● Trecho apresentado:
********

Há exceções na Argentina para o trabalho de pessoas com menos de dezesseis anos nos casos de trabalhos leves ou trabalhos artísticos, em que a idade mínima deve ser de catorze anos e a jornada de seis horas. O artigo 189 bis da Lei de Contrato do Trabalho permite outra forma trabalho a partir dos catorze anos, desde que cumprido com todos os requisitos: Art. 189. Bis – Empresa de la familia. Excepción.

Las personas mayores de catorce (14) y menores a la edad indicada en el artículo anterior podrán ser ocupados en empresas cuyo titular sea su padre, madre o tutor, en jornadas que no podrán superar las tres (3) horas diarias, y las quince (15) horas semanales, siempre que no se trate de tareas penosas, peligrosas y/o insalubres, y que cumplan con la asistencia escolar. La empresa de la familia del trabajador menor que pretenda acogerse a esta excepción a la edad mínima de admisión al empleo, deberá obtener autorización de la autoridad administrativa laboral de cada jurisdicción […]. (ARGENTINA, 1976)

********

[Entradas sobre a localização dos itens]
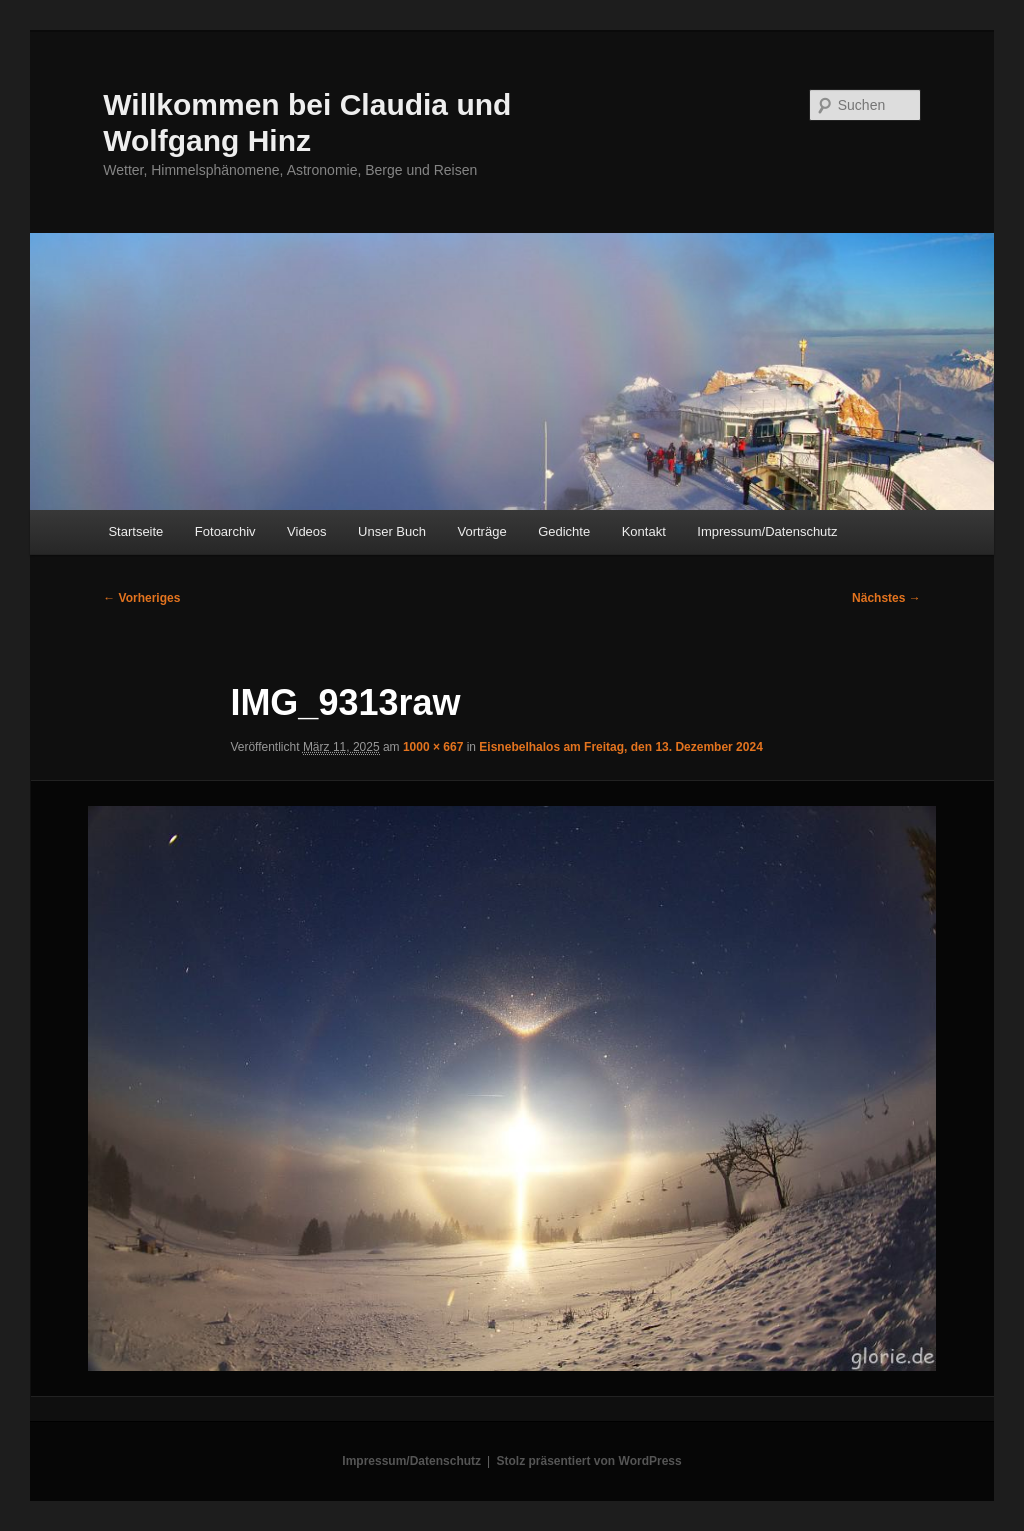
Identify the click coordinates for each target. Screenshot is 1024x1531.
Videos (307, 531)
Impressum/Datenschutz (767, 531)
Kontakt (644, 531)
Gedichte (564, 531)
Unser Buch (392, 531)
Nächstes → (886, 598)
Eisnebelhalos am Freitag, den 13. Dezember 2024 (620, 747)
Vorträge (482, 531)
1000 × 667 (433, 747)
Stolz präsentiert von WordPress (589, 1461)
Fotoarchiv (225, 531)
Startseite (135, 531)
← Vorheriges (141, 598)
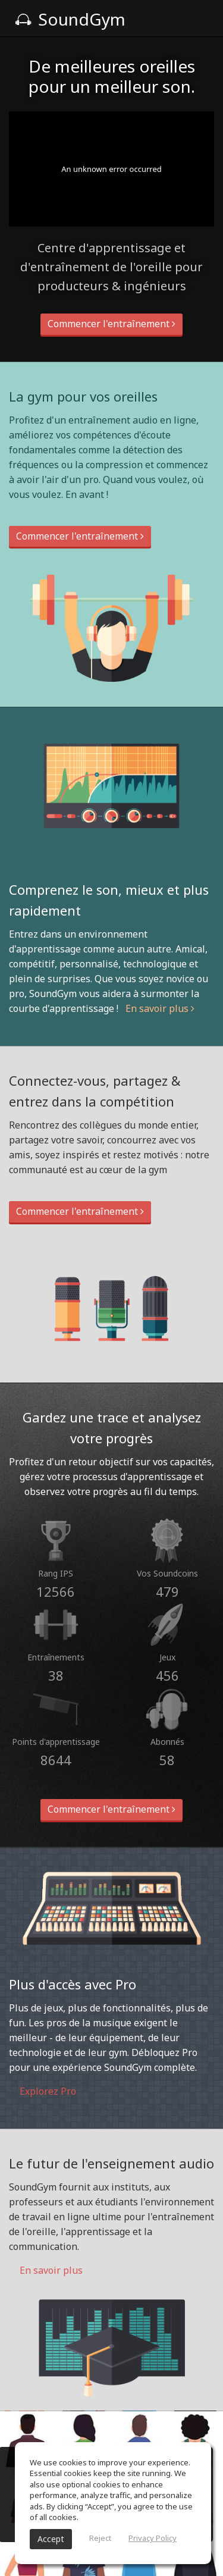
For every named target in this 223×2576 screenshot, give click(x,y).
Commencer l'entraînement (111, 323)
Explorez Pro (42, 2091)
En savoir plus (159, 1008)
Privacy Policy (152, 2538)
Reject (100, 2538)
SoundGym (70, 19)
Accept (50, 2538)
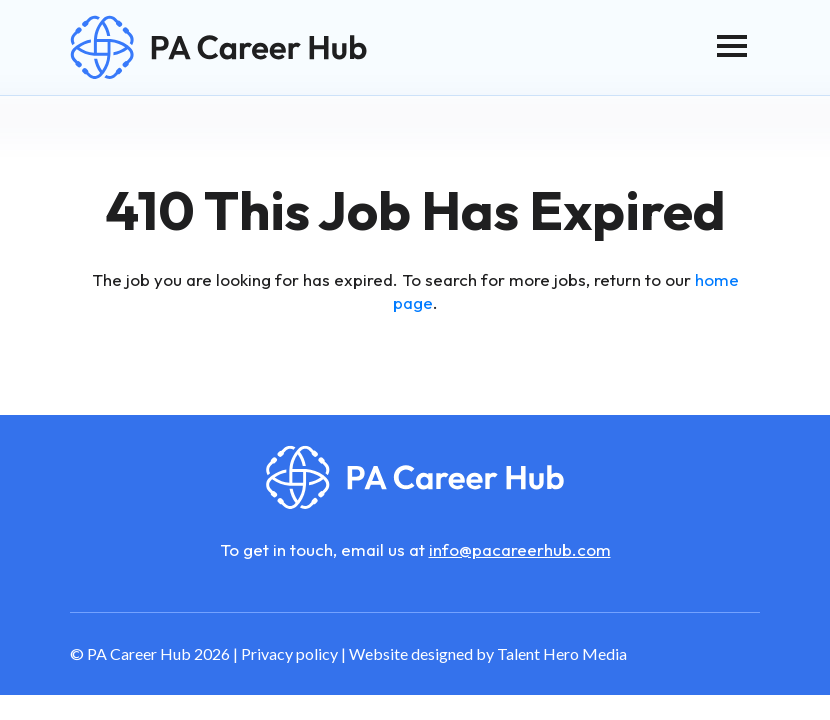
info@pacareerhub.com (520, 549)
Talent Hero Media (562, 653)
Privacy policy (289, 653)
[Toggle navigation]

********

● Problema proposto:
Imprima na íntegra o trecho sobre as exceções à idade mínima para o trabalho na Argentina, sem alterar nenhum caractere.

● Solução da tarefa:
Há exceções na Argentina para o trabalho de pessoas com menos de dezesseis anos nos casos de trabalhos leves ou trabalhos artísticos, em que a idade mínima deve ser de catorze anos e a jornada de seis horas. O artigo 189 bis da Lei de Contrato do Trabalho permite outra forma trabalho a partir dos catorze anos, desde que cumprido com todos os requisitos: Art. 189. Bis – Empresa de la familia. Excepción.

Las personas mayores de catorce (14) y menores a la edad indicada en el artículo anterior podrán ser ocupados en empresas cuyo titular sea su padre, madre o tutor, en jornadas que no podrán superar las tres (3) horas diarias, y las quince (15) horas semanales, siempre que no se trate de tareas penosas, peligrosas y/o insalubres, y que cumplan con la asistencia escolar. La empresa de la familia del trabajador menor que pretenda acogerse a esta excepción a la edad mínima de admisión al empleo, deberá obtener autorización de la autoridad administrativa laboral de cada jurisdicción […]. (ARGENTINA, 1976)